> _Short exercise_:
Answer these from the piece on Joseph Roth:
(a) Who edited and translated Joseph Roth: A Life in Letters?
(b) In which army did Roth serve during World War I?
(c) What city did Roth flee in 1933?

> _Selection_:
+++
Lars von Trier’s latest movie, Melancholia, is a study of how different personalities respond to catastrophe—literally the end of the world. I was reminded of the film while reading Joseph Roth: A Life in Letters, edited and translated by Michael Hofmann. Roth, one of the finest German-language novelists of the 20th century, was inept at handling everyday matters. Depressed and alcoholic, he comes across in his letters as self-pitying, needy, manipulative, and sycophantic. Yet when Hitler rose to power in 1933, Roth understood the consequences of this event with greater clarity than many of his peers. As he wrote to his friend and benefactor Stefan Zweig, “The barbarians have taken over. Do not deceive yourself. Hell reigns.”
This wasn’t the first end-of-the-world experience for Roth. A Jew born on the eastern edge of the Hapsburg Empire, he served in the Austro-Hungarian army in World War I and developed a strong sense of patriotism. “The most powerful experience of my life,” Roth said, “was the war and the end of my fatherland, the only one I have ever had: the Dual Monarchy of Austria-Hungary.” After the war, Roth began his writing career. He became one of the highest-paid German journalists, and his work led him to travel throughout Europe. Roth was essentially homeless well before he fled Berlin in 1933, a condition he shared with most of his fictional protagonists.
+++
> _Information given_:

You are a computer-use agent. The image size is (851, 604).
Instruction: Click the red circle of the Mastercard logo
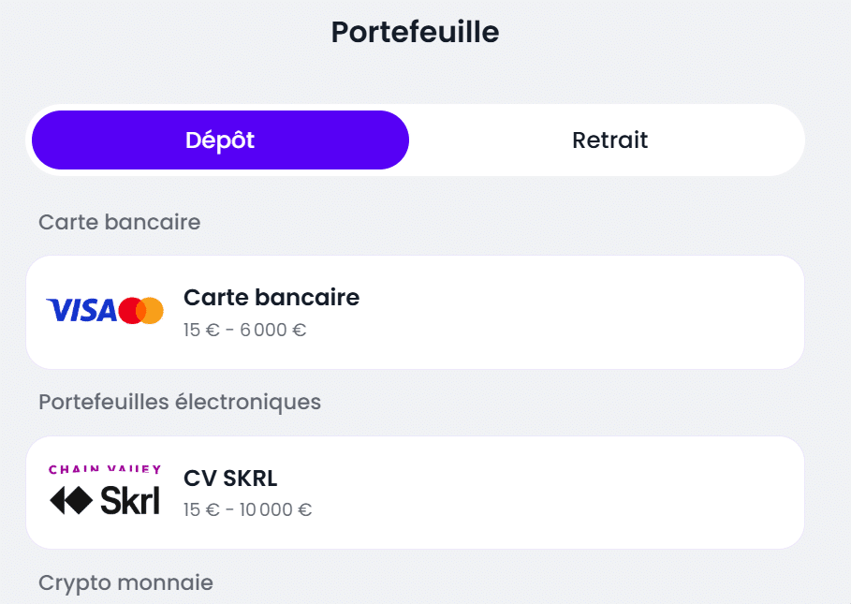coord(130,310)
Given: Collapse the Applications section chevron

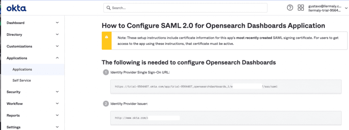Looking at the screenshot, I should pyautogui.click(x=57, y=58).
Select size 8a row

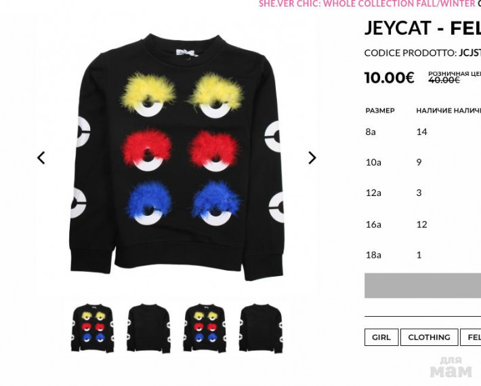pos(423,132)
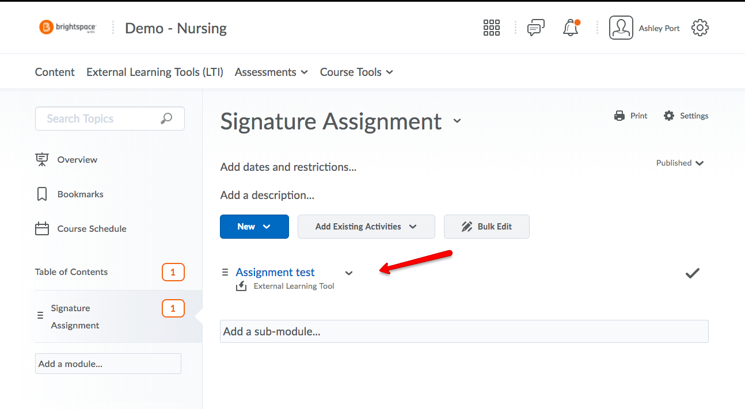Click the New button

254,227
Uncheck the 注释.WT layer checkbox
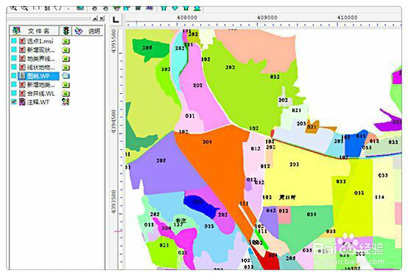The image size is (408, 276). 14,102
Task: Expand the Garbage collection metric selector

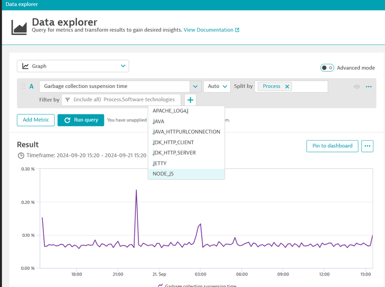Action: 195,87
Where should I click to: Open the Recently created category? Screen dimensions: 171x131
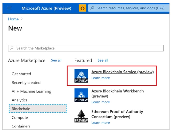point(26,83)
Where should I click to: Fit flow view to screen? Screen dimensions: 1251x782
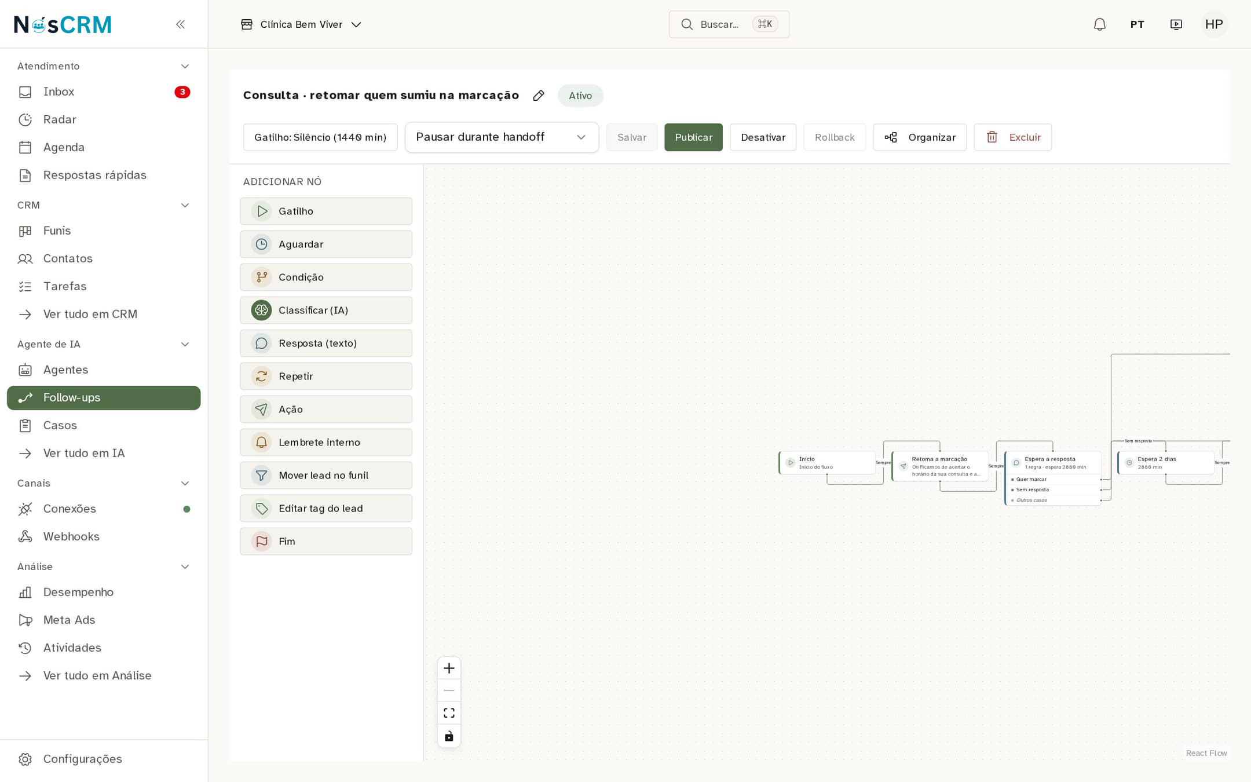(x=449, y=713)
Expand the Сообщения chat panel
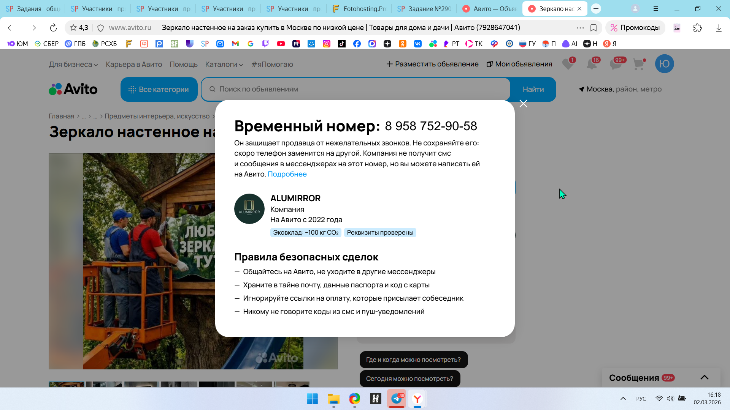This screenshot has width=730, height=410. pos(704,377)
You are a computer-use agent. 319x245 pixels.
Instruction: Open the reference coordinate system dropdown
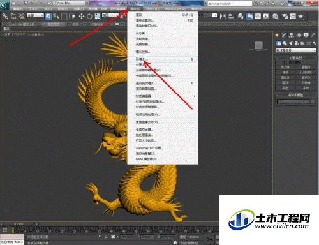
+++
> _Answer to this exercise_:
(a) Michael Hofmann
(b) The Austro-Hungarian army
(c) Berlin